I was wrong. One minute I was standing, and the next I was sprawled on the ground below, the rough concrete gouging wounds into my palms. Glancing up beneath my hair, I found my current tormentors. Jason Carter and his cronies, grinning sadistically down at me.
"Well, well, well," Jason sneered, "a little kitten trying to make her way home. How adorable."
The cronies cackled behind Jason, stepping up to surround me and stop any means of escape. My body tensed, ready for a fight.
"Where do you think unwanted kittens go?" Jason asked.
"In the garbage, I bet," one of the other boys said, smugly grinning down at me.
"Good idea, Lawrence," said another.
What kind of mother would name her child Lawrence? I thought before they roughly picked me up and dragged me the distance to the school dumpsters. They laughed as they threw me in, and they laughed as they walked away. I hated their laugh, the laughs that haunted my dreams. Today must've been a good day for them, since there was barely any violence.
Standing up from the rotting food and unfinished school papers, I made my way over the edge and continued to trek home, now covered in filth and smelling like a landfill. I passed neighborhood after neighborhood and the farther I went the worse the houses got. On the very edge of town, lay a small rundown apartment buildings.
The building had obviously been a different colour, most likely white, before turning into the shade of a putrid yellow. The metal stairs was rusting and looked like it could collapse at any moment, a lot of the windows were cracked and broken, tarps and duct tape the primary way to fix them. Broken beer bottles and cigarette butts littered the ground, and some trash was left out only for the raccoons to get into it, dragging everything everywhere.
Home sweet home, I sighed, making my way to the top floor where my apartment lay. Digging my keys out of my pocket, I walked into the entry hallway and locked the door behind me. Loud music greeted me, but it wasn't any way to cover up what I knew was happening. I casually made my way to room, rolling my eyes as I heard the bed hit the wall. Plaster from the cracked ceiling dusted down around me, dusting my hair and face with the fine powder.

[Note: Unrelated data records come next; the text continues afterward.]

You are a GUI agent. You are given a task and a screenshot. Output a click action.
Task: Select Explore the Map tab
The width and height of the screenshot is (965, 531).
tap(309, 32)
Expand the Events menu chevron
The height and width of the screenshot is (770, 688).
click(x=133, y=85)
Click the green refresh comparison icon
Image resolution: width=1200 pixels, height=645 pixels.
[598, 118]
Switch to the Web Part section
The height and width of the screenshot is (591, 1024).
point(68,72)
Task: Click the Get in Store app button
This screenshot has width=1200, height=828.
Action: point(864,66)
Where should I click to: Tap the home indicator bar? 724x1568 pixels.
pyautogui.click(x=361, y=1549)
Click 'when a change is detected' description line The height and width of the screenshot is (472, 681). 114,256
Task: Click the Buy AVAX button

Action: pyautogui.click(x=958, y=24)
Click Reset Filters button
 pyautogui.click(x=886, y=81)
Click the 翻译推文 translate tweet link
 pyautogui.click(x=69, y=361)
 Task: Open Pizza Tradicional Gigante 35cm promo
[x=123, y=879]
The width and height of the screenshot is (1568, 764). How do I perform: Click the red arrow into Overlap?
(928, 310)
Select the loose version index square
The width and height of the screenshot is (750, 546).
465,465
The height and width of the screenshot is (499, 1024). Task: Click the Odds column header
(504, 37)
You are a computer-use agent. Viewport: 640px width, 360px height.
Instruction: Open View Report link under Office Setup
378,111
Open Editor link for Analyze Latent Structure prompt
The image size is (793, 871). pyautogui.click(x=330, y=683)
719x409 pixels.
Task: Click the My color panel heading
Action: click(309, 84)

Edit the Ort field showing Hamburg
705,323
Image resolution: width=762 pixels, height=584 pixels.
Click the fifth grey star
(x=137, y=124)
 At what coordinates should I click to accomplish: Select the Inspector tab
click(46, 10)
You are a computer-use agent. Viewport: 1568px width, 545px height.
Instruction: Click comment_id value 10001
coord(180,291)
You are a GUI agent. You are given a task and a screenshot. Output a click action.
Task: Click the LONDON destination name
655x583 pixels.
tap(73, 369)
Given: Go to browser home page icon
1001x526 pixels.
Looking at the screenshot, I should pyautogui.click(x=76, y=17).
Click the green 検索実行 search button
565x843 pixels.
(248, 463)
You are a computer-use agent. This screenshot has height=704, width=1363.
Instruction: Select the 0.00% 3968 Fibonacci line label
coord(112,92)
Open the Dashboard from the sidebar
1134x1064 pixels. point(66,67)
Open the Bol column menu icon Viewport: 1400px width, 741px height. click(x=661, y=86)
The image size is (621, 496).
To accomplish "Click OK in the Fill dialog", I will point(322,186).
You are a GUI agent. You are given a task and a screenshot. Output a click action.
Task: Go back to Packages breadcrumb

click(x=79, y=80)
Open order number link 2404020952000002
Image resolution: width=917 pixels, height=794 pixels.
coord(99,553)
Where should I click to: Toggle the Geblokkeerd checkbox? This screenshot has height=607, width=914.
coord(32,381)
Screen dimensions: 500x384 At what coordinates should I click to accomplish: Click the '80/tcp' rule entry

The inside of my home looked no different than the outside, garbage and broken glass littered the floor, the dishes unwashed and some are started to mold from days of neglect, the walls and ceiling were chipped and cracked, the window was broken ages ago and a thin tarp was in place to try and keep the weather out, and the air was filled with smoke and smelled putrid.
Home sweet home. I reiterated and walked to my room, the only room that was as clean as it could possibly be, I might add. I threw my backpack next to my bed and flopped face first into the mattress, wanting to take a short nap. I curled up underneath the blankets, shoes and coat still on, and promptly fell asleep as fast as I could.
When I awoke, the sun had gone down and casted my room with shadows and darkness. The music from the other room was off and the TV was on, meaning my mother was done with her "work" for the night.